I'm not even going to try to describe iptables here. Consider this, though: iptables -A INPUT -p tcp --dport ssh -j ACCEPT. It is case sensitive. That is almost certainly not correct and is quite literally the simplest example. It gets worse from there, quickly, and there's all sorts of cryptic errors and such. I'm on a VPS, and only just discovered how to use the serial console--at least, with a screen reader--yesterday, so one mistake locks me out of the server forever. For those who need to do this via ssh, the above should be the first iptables command you type, ever. Be warned that it does not persist by default--on debian you want the iptables-persist package, or maybe it's iptables-persistent. I had bigger issues than iptables won't save, but one of those does the trick, if you do some googling and find out that the magic file you have to save the rules to is /etc/iptables/rules. I'm not going to go into an iptables tutorial, at least not here. I'm still not completely confident that iptbles is set up properly and am almost certain there's a security hole somewhere, and at least one of the rules I needed required that I go learn what happens during a tcp handshake.

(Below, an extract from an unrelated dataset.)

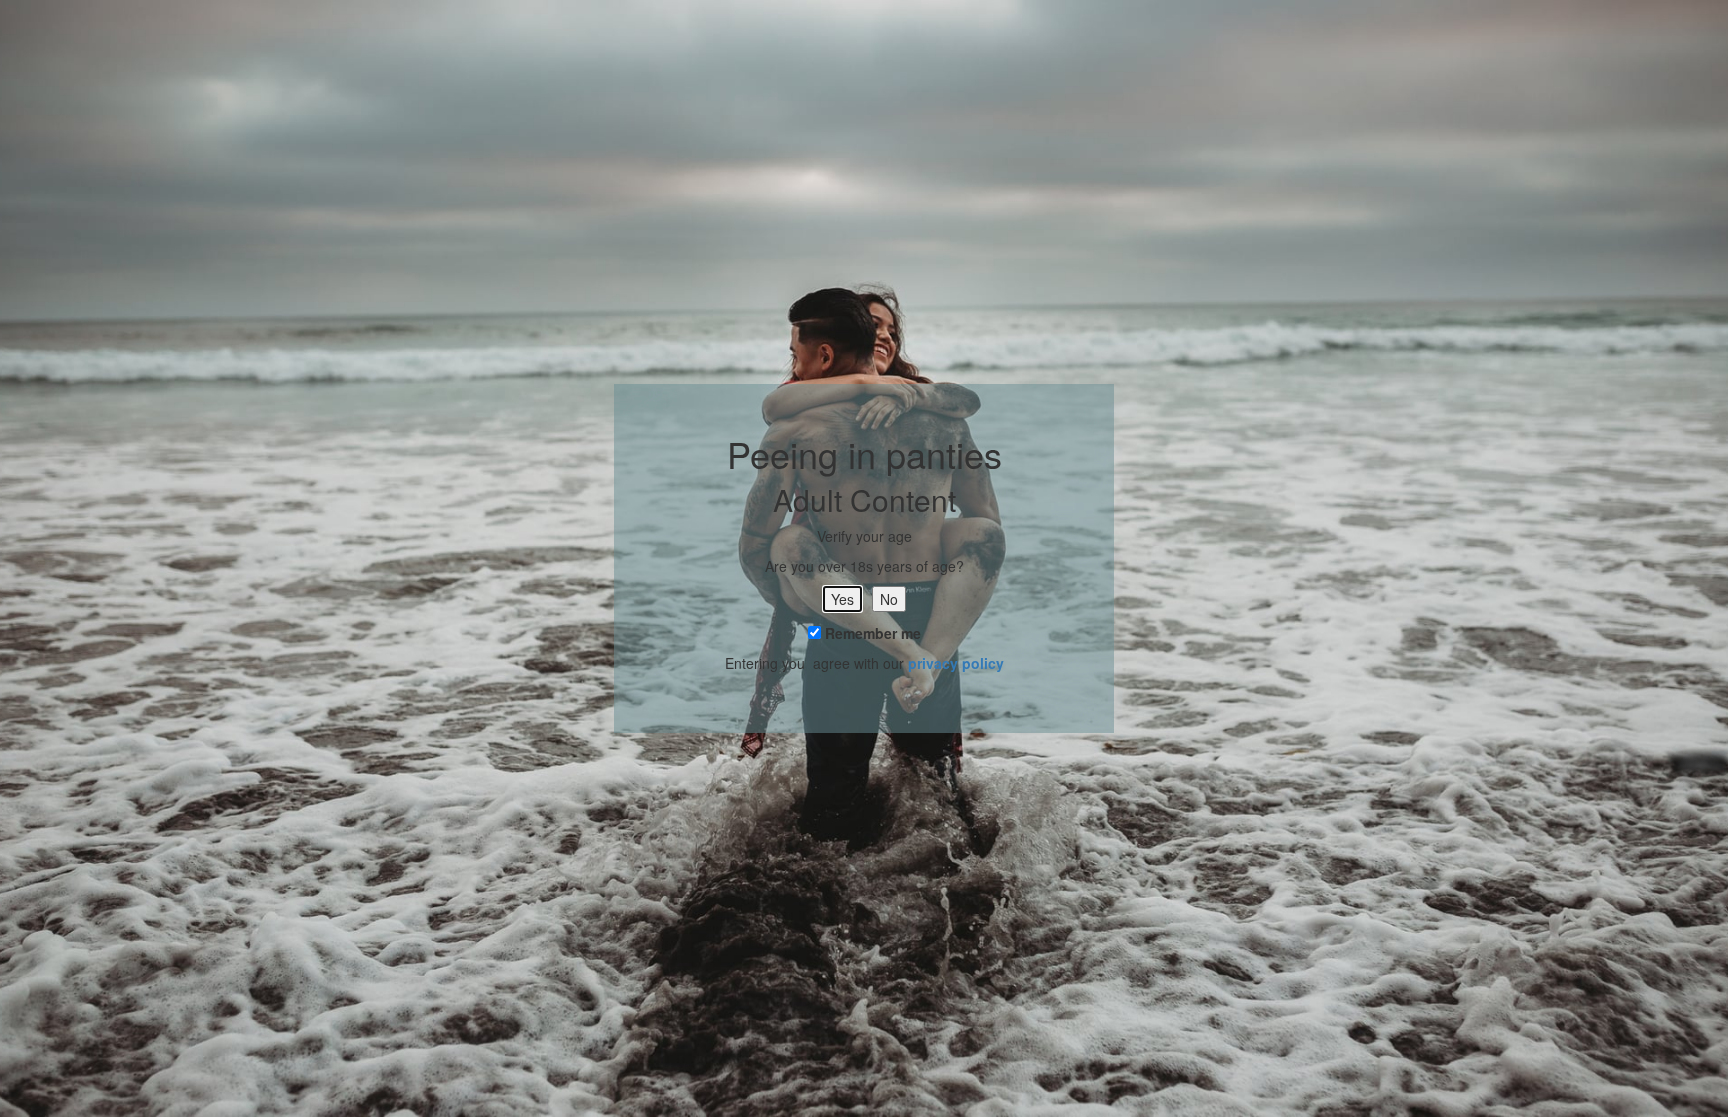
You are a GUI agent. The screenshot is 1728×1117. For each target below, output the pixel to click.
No (889, 599)
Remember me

Finally, we reach the part that I thought would be hard. I was completely convinced that the hardest part would be setting up the mysql database and getting wordpress going. It's not. It's surprisingly easy in fact, especially compared to iptables. You just do a few things, and the WordPress instructions, surprisingly, actually work as advertised.

And so we come to the final pair of issues, and the easiest to resolve. WordPress wants to run as the same user as the web server and wishes to have ownership of its files. This fixes updating and installing plugins, as no one enables ftp these days (if you have, go learn about sfpt and get winscp). The other issue was the HTML editor only issue that seems to be hitting a lot of people. I fixed this, in my case, with an obscure configuration directive that's not documented anywhere

Anyhow, that's it for the web server and brings us to this evening. I would write about how I started the post by pressing the new post button, but that would lead to infinite recursion and, more importantly, boredom. I'll post about projects I plan to start soon, and intend to get some code samples and a git repository going in the near future. I plan to release some small utility stuff as blog posts with explanation, and might from time to time write about c++ language features and the like. We shall see.